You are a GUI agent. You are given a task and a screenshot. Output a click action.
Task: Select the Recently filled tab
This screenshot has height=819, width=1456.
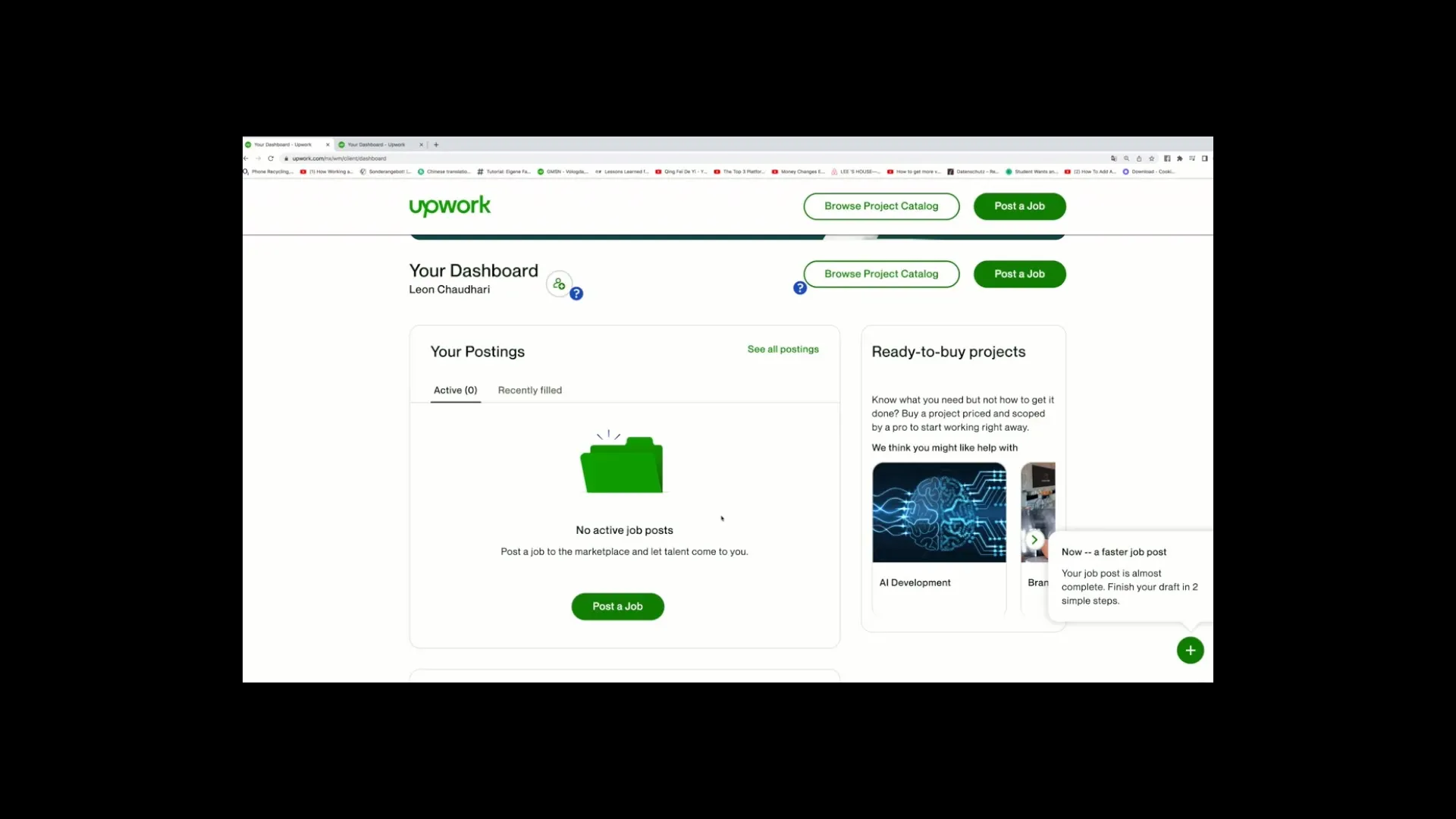(529, 390)
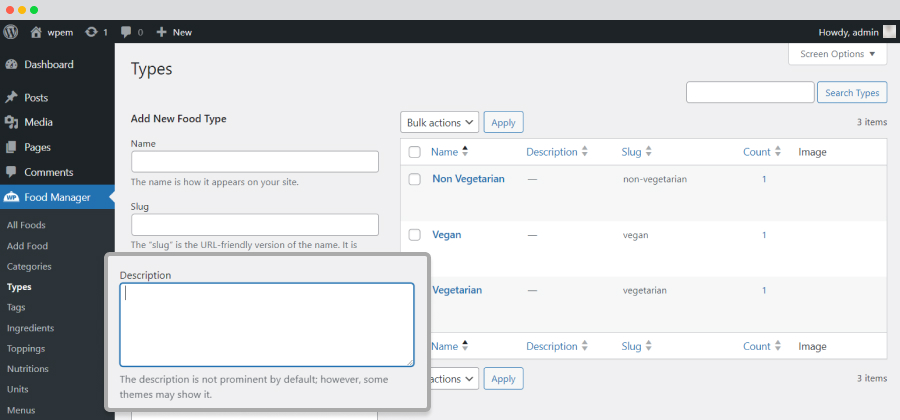
Task: Open Categories in Food Manager submenu
Action: pos(29,266)
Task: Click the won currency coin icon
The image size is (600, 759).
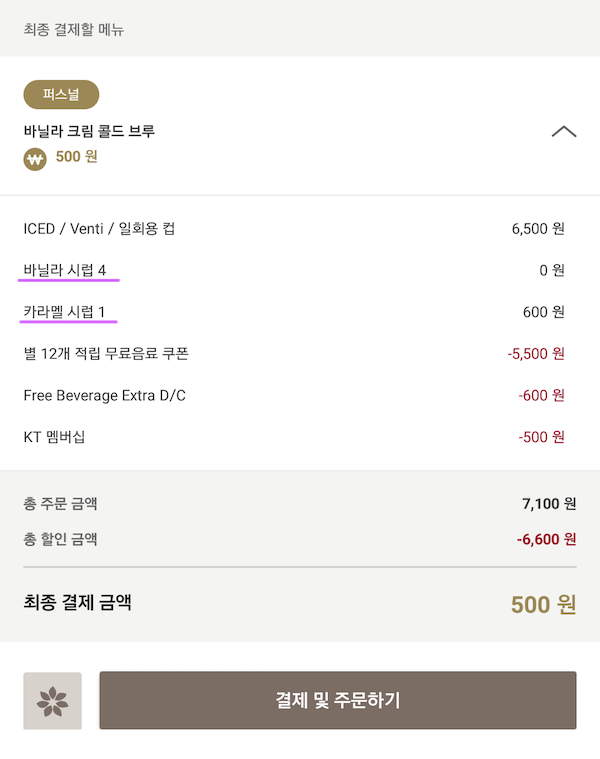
◇ ◇ ◇
The problem
Can you format every line of text in the entries above as a JSON list of strings, one string per line, with blank lines and the pictures left out?

Answer below
[
  "You are a GUI agent. You are given a task and a screenshot. Output a click action.",
  "Task: Select the Recently filled tab",
  "This screenshot has height=819, width=1456.",
  "(529, 390)",
  "Task: Open Categories in Food Manager submenu",
  "Action: pos(29,266)",
  "Task: Click the won currency coin icon",
  "The image size is (600, 759)."
]